◆ Quoted passage ◆

↓↓↓

California is into the second week of a statewide recall and quarantine of raw milk produced and packaged by Modesto-based Valley Milk Simply Bottled.
It is one of five producers bottling raw milk in California.
California’s State Veterinarian, Dr. Annette Jones, issued the quarantine order after the confirmed detection of the bacteria Campylobacter jejuni in the farm’s packaged raw whole milk sampled and tested by the California Department of Food and Agriculture (CDFA).
The raw milk is sold in one-gallon plastic jugs and consumers are strongly urged to dispose of any product remaining in their refrigerators that were purchased or received on 3/11/19 through 3/19/19.
CDFA found the campylobacter bacteria in a routine sample collected at the Valley Milk Simply Bottled production and packaging facility. No illnesses have been reported.
Symptoms of campylobacteriosis include diarrhea, abdominal cramps, and fever. Most people with campylobacteriosis recover completely. The illness usually occurs 2 to 5 days after exposure to Campylobacter and lasts about a week.
The illness is usually mild and some people with campylobacteriosis have no symptoms at all. However, in some persons with compromised immune systems, it can cause a serious, life-threatening infection. A small percentage of people may have joint pain and swelling after infection. In addition, a rare disease called Guillain-Barre syndrome that causes weakness and paralysis can occur several weeks after the initial illness.

↑↑↑

◆ Work request 1 ◆
According to the raw milk recall article, who issued the quarantine order?
◆ Work request 2 ◆
Extend the article on the California raw milk recall with a few more sentences, starting after its last one.

◆ The data ◆
↓↓↓

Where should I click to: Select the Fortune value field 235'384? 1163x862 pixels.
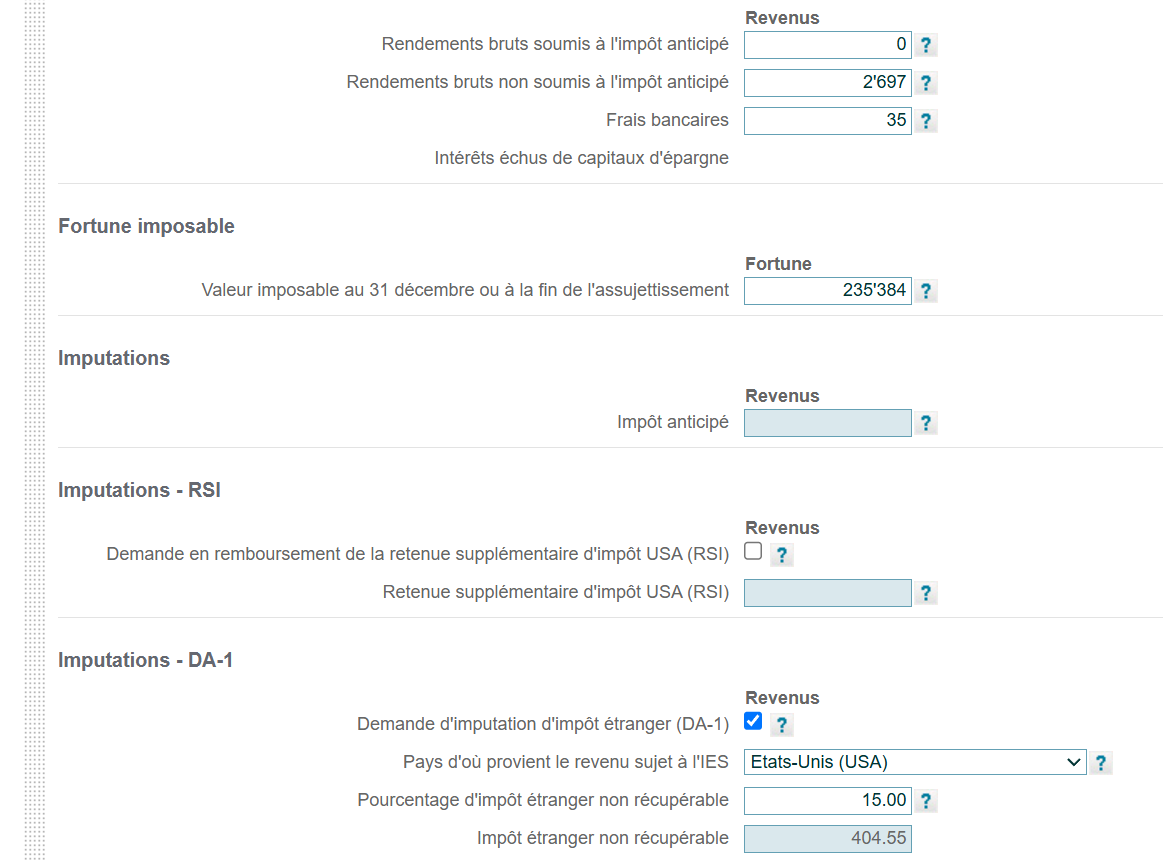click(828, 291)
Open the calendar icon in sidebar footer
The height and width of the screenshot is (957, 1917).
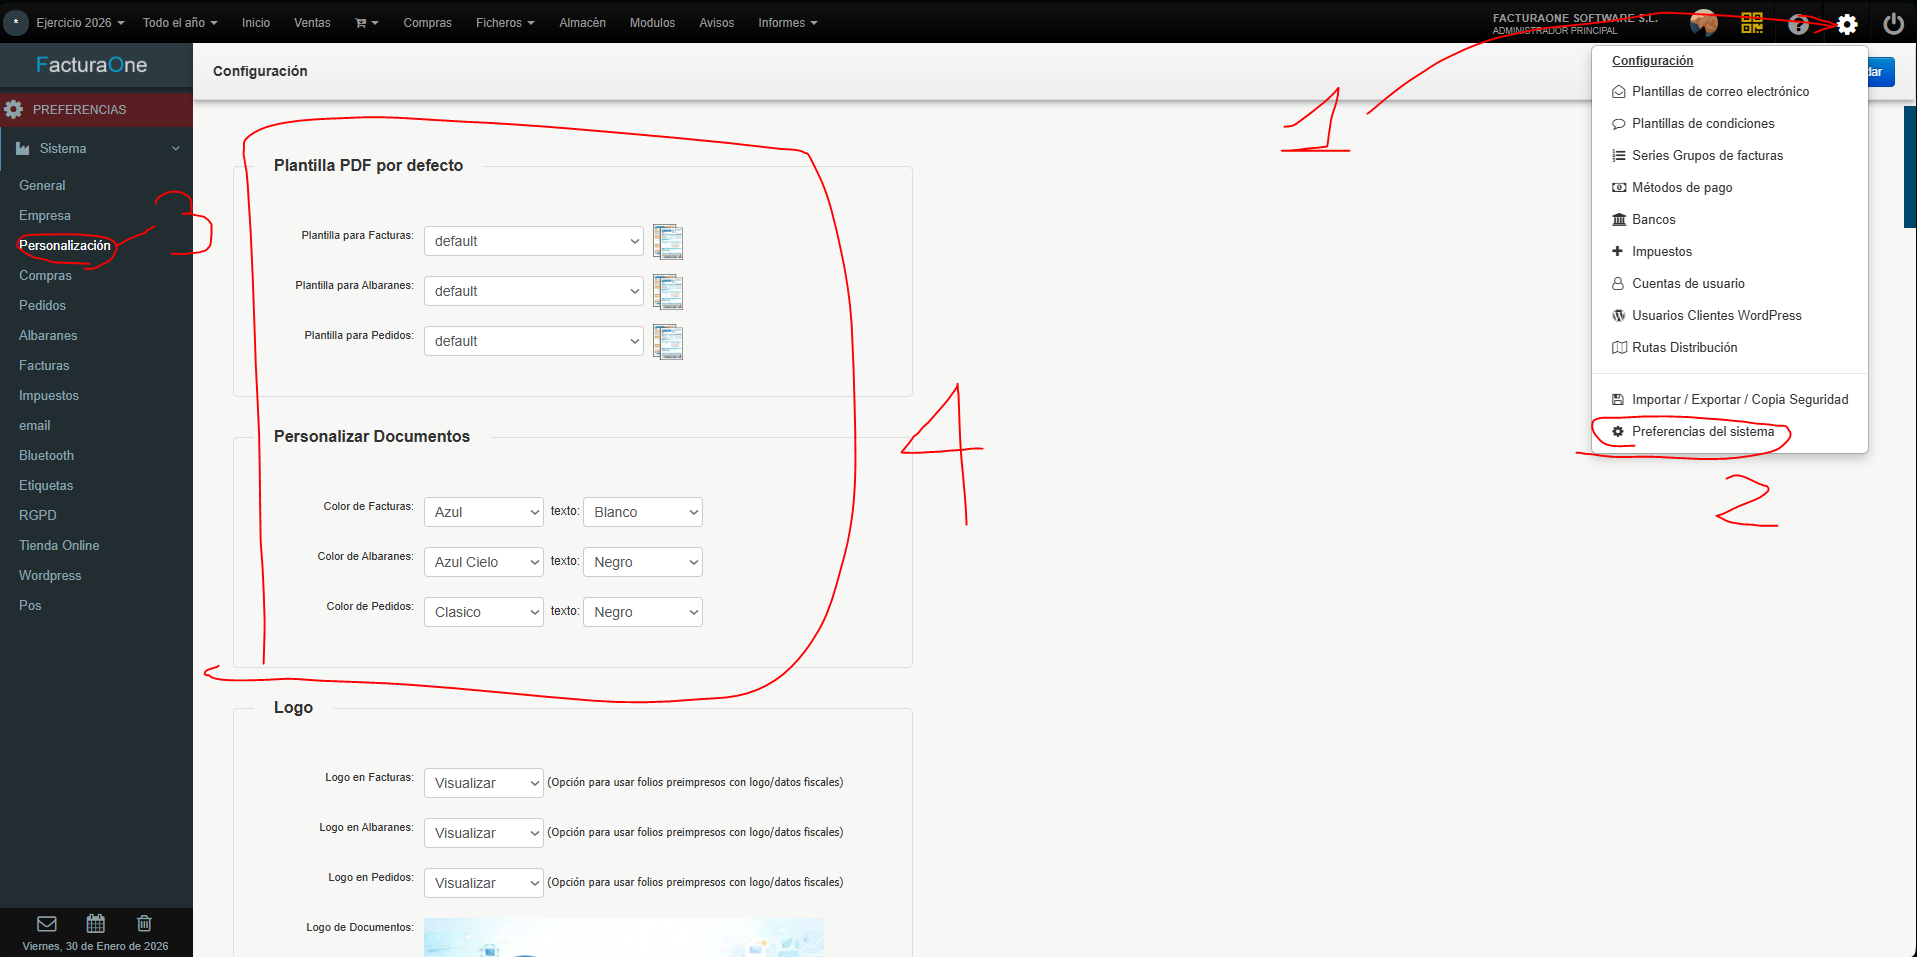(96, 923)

↑↑↑

◆ Final answer 1 ◆
California's State Veterinarian, Dr. Annette Jones, issued it.

◆ Final answer 2 ◆
Neither CDFA or Valley Milk have provided any updates since the recall and quarantine were announced on March 20. Food Safety News invited Valley Milk to comment without a response.
California permits retail sale of raw milk produced by dairy farms that meet CDFA’s health and sanitary requirments. Raw milk dairy farms must obtain a Market Milk Permit. Cows or goats, producing raw milk, must be tested and found non-reactive to annual tuberculin and brucellosis testing.
California’s Milk and Dairy Food Safety Branch (MDFS) inspect dairy farms and bottling plants, collecting milk samples for laboratory testing. Dairy employees and facilities must meet sanitary standards and raw milk at the time of delivery must meet specific bacterial levels to be deemed safe.